Ft. Lewis, WA,11/02/06
Here I am
I'm back on my feet again
It’s truly amazing how quickly life can change, especially if you note how depressed I was on the last dispatch. Just a week ago, I was stressing out over being in the northwest. My prospects seemed rather dim and nothing was coming through. Somehow I've always maintained faith that something good was going to happen. Even though I have been working really hard at some really menial tasks, I always tell myself that now is not forever.
The morning I had my second interview, I noticed the clock said 4:56, which is perfect allignment, cause you can't have 5:67 now can you?
I drove down to Ft. Lewis on Monday, not determined to get a job, but the lead appreciated my initiative. We gabbed a bit at Starbucks, then it was in the bag. Hard to believe.
I thought that I gave a decent first interview, but I always think that. Perhaps I come off as haughty, when I'm really just being honest. I notice the lower down you go, the less frankness is appreciated.
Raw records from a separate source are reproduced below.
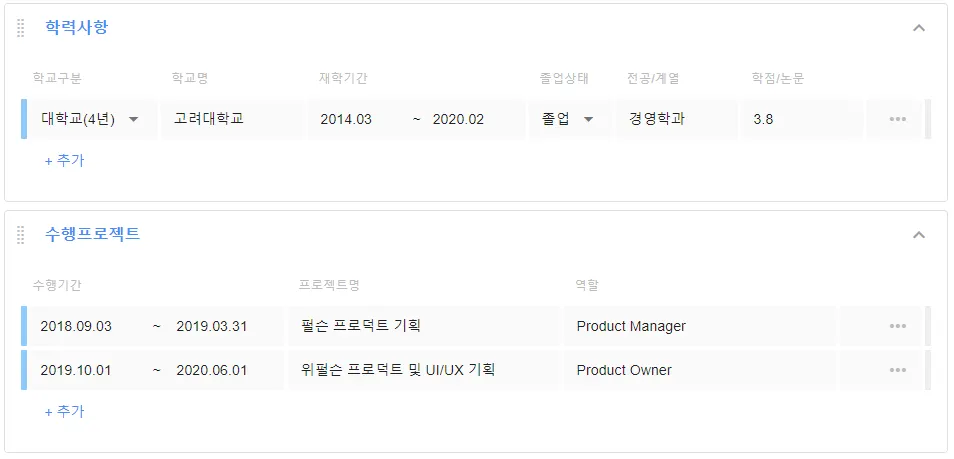954x459 pixels.
Task: Edit project name 위펄슨 프로덕트 및 UI/UX 기획
Action: pos(397,370)
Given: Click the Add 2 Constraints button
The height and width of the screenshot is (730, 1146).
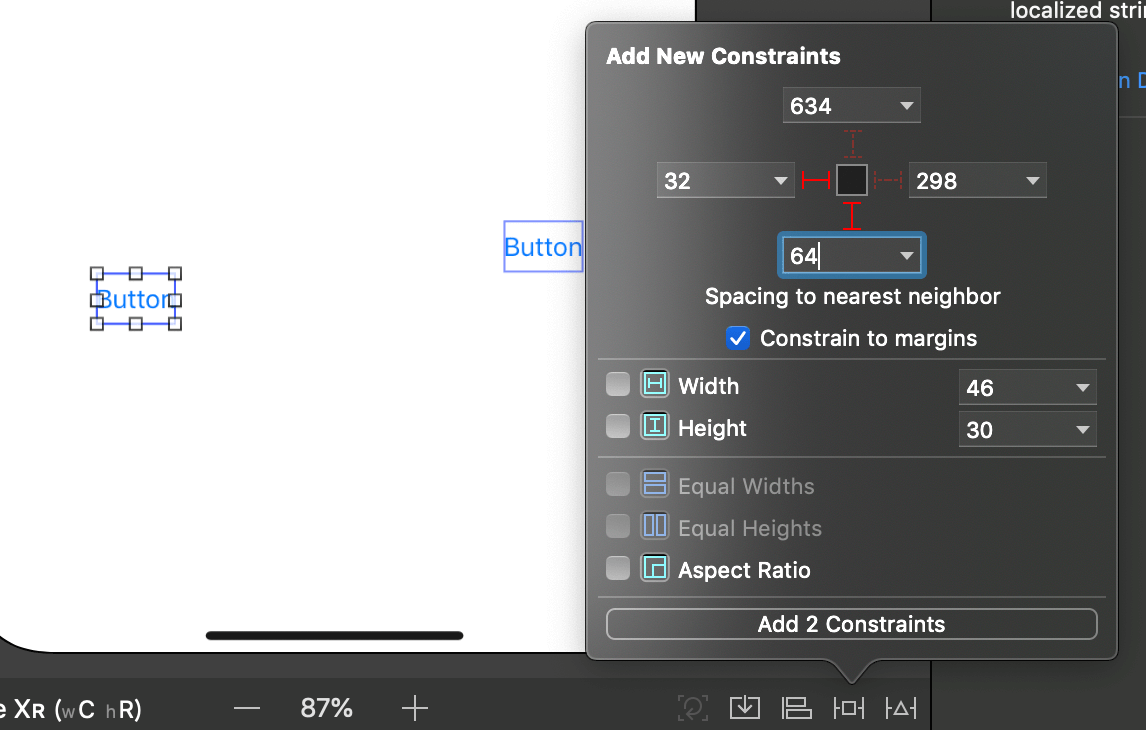Looking at the screenshot, I should (x=851, y=624).
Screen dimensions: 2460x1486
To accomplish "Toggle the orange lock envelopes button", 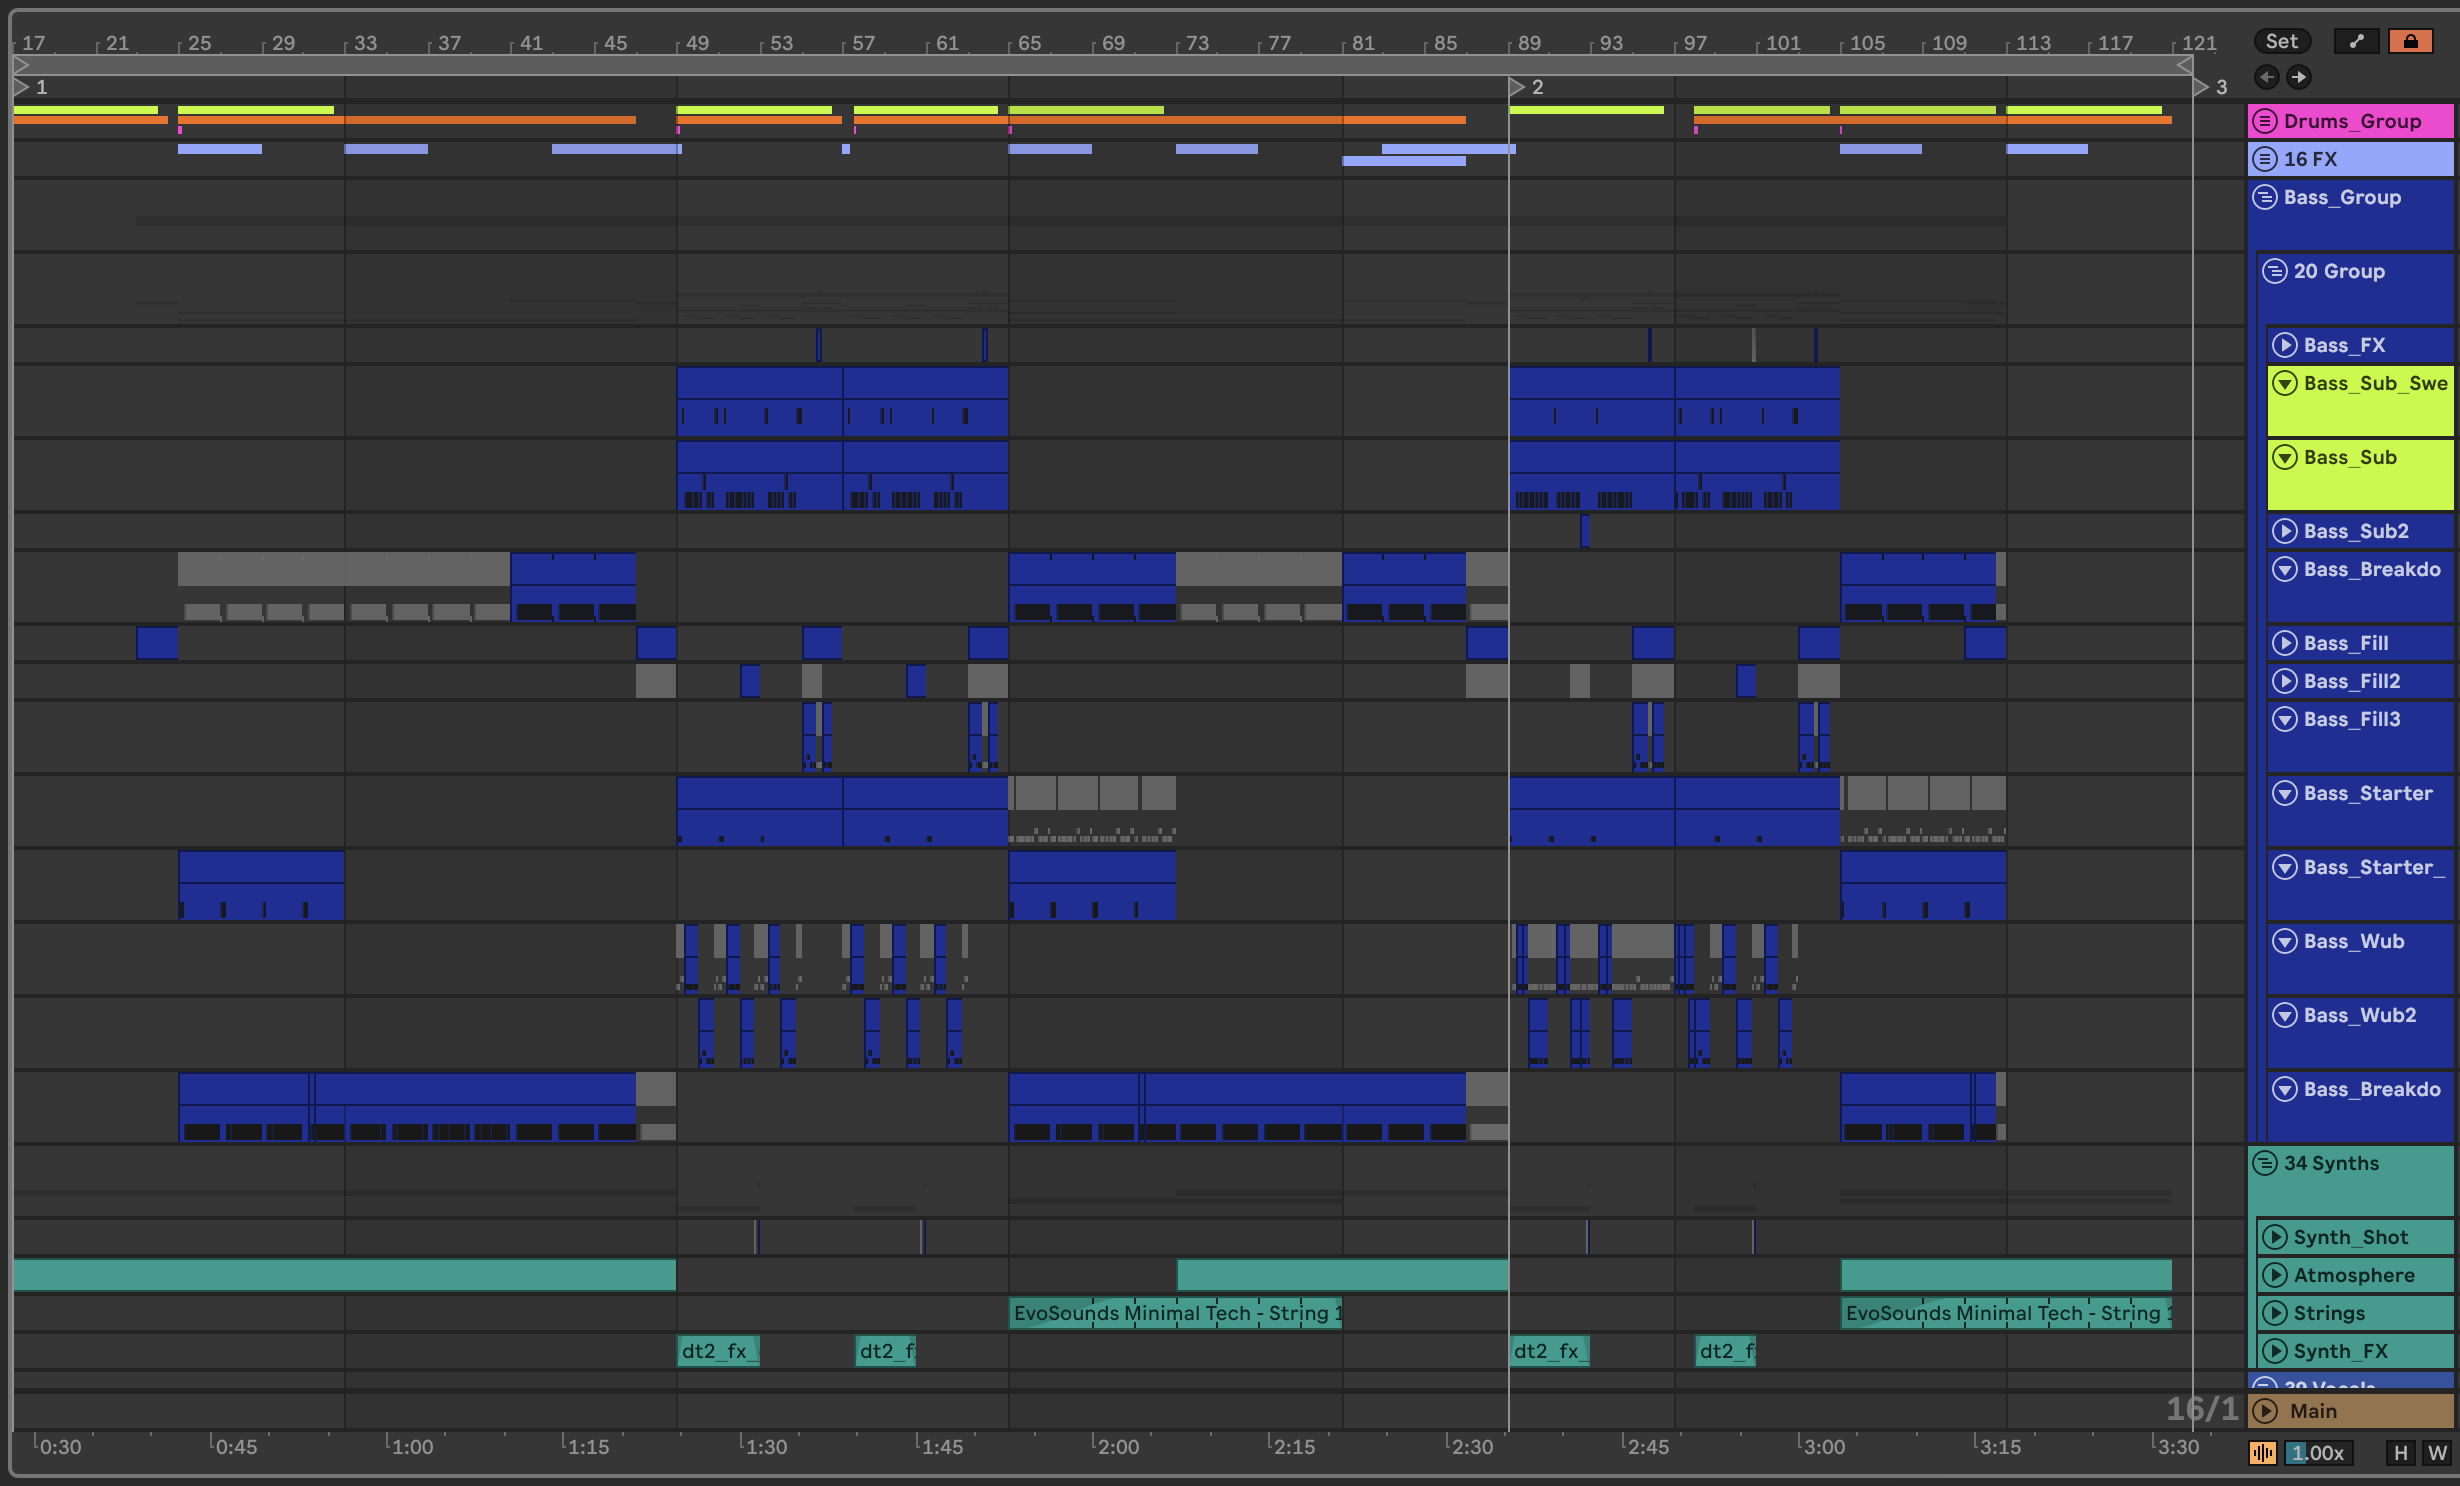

The HR person must've really been struck with my background and skillset. I drove down on Monday and met the manager and the following day I signed my offer letter. I kept looking over my shoulder thinking "are you guys sure you want me"? I don't know why I always suspect that something really awful is about to happen. Things like this don't happen to me and yet I figure I'm as deserving as anyone really. I went round shook hands, admired the view of the chilly sound while sipping stale coffee.
Now I am working for a cyber camp on a military base, one hour south of seattle. Not in my wildest dreams did I imagine that I’d get this position either. Here I am, with my badge and new life. It’ll be a good opportunity. There’s certainly a lot I can learn here. It's strange how I keep gravitating back to the government jobs.
I was busting my ass for the past couple of weeks. Fortunately, my education is starting to pay off. For a while there I was starting to wonder what I went to school for. It’s ironic that none of the low-end jobs have bothered getting in contact with me now. I probably would have settled for something really beneath me just to stay afloat. I know it's a gift, I don't need to be reminded what it's like out there.
Now I'm faced with finishing off my menial jobs this coming week. Part of me wants to do some demolition art projects, or tell my last boss to go fuck himself. I left some interesting artwork in the breakroom at the
bodies exhibit. Will be glad to not have to look at that anymore.
Today, on my way to work I heard a song by The Babys called "
I'm Back On My Feet Again", which I haven't heard since I was quite young. What's it all mean? Anyways, it just goes to show you, you never know what is going to happen next.